According to Fig. 2, grain B has the second fastest apparent motion of the grains. If grain B is relatively close to Rosetta (B₁), then a larger part of the apparent motion is due to parallax (caused by Rosetta’s movement) and a smaller fraction is due to grain orbital velocity. However, if the grain is farther away (B₂), the parallax becomes less important, and a larger part of the apparent motion must be due to a relatively high orbital grain velocity. For hyperbolic orbits, the orbital velocity (at a given distance from the nucleus) decreases when | a | increases, according to the vis-viva law (Danby 1989). That is why the | a | values are higher for B₁ than for B₂, and it is clear that a relatively high apparent velocity of a grain does not necessarily mean that it is close.

Fig. 4 Maximum and mean residuals for grain B versus semi-major axis a. The smallest maximum and mean residuals are marked, along with the corresponding a value.

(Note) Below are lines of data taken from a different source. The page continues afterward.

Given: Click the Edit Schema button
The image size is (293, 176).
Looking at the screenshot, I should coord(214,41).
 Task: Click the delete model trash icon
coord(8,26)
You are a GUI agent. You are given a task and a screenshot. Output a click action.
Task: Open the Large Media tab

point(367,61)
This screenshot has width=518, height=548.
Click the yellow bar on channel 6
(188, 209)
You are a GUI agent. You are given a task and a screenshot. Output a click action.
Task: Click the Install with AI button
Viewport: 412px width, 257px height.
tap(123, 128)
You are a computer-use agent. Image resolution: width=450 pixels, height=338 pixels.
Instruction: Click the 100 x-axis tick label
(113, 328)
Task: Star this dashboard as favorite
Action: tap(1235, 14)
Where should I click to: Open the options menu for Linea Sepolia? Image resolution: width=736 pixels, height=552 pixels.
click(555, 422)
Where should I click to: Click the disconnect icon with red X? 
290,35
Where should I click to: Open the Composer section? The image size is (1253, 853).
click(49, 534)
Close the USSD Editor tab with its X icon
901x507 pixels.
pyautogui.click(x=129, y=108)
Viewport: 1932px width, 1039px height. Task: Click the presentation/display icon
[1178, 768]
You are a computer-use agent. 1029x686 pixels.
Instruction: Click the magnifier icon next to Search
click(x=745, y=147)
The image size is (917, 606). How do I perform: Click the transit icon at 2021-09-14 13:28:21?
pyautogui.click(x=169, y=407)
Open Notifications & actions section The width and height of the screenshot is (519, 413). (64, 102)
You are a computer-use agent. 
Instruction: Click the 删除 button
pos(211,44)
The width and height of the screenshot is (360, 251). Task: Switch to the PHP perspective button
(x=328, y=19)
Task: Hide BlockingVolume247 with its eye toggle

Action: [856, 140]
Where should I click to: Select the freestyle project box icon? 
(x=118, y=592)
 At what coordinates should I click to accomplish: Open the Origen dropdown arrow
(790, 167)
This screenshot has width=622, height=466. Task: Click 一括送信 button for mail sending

Figure 5 shows the eccentricity e and the quantity T₀−T_per, where T₀ is an epoch time (taken as JD 2 456 910.6667 and corresponding to September 10, 2014, 04:00:00 UTC) and T_per is the pericenter passage time of the grain. The B₁ eccentricities are relatively low and well constrained (e = 3.34 ± 1.25), while the B₂ eccentricities are substantially higher and more diverse (e = 12.92 ± 6.32). A high degree of orbit curvature is needed to explain the observed trajectory, and more so for B₂ than for B₁. Grain B has a significant angular momentum with respect to the nucleus and does not have a purely radial motion.

Fig. 5 Upper panel: eccentricity e of grain B versus semi-major axis a. Lower panel: the time T0−Tper that has passed since the pericenter crossing Tper until the epoch T0 = 2 456 910.6667 JD, versus a. The values of e and T0−Tper corresponding to the lowest value of the maximum residual are highlighted.

Fig. 6 Upper panel: inclination i versus semi-major axis a. Middle panel: argument of pericenter ω versus a. Lower panel: longitude of the ascending node Ω versus a. The values corresponding to the smallest local maximum residual are highlighted.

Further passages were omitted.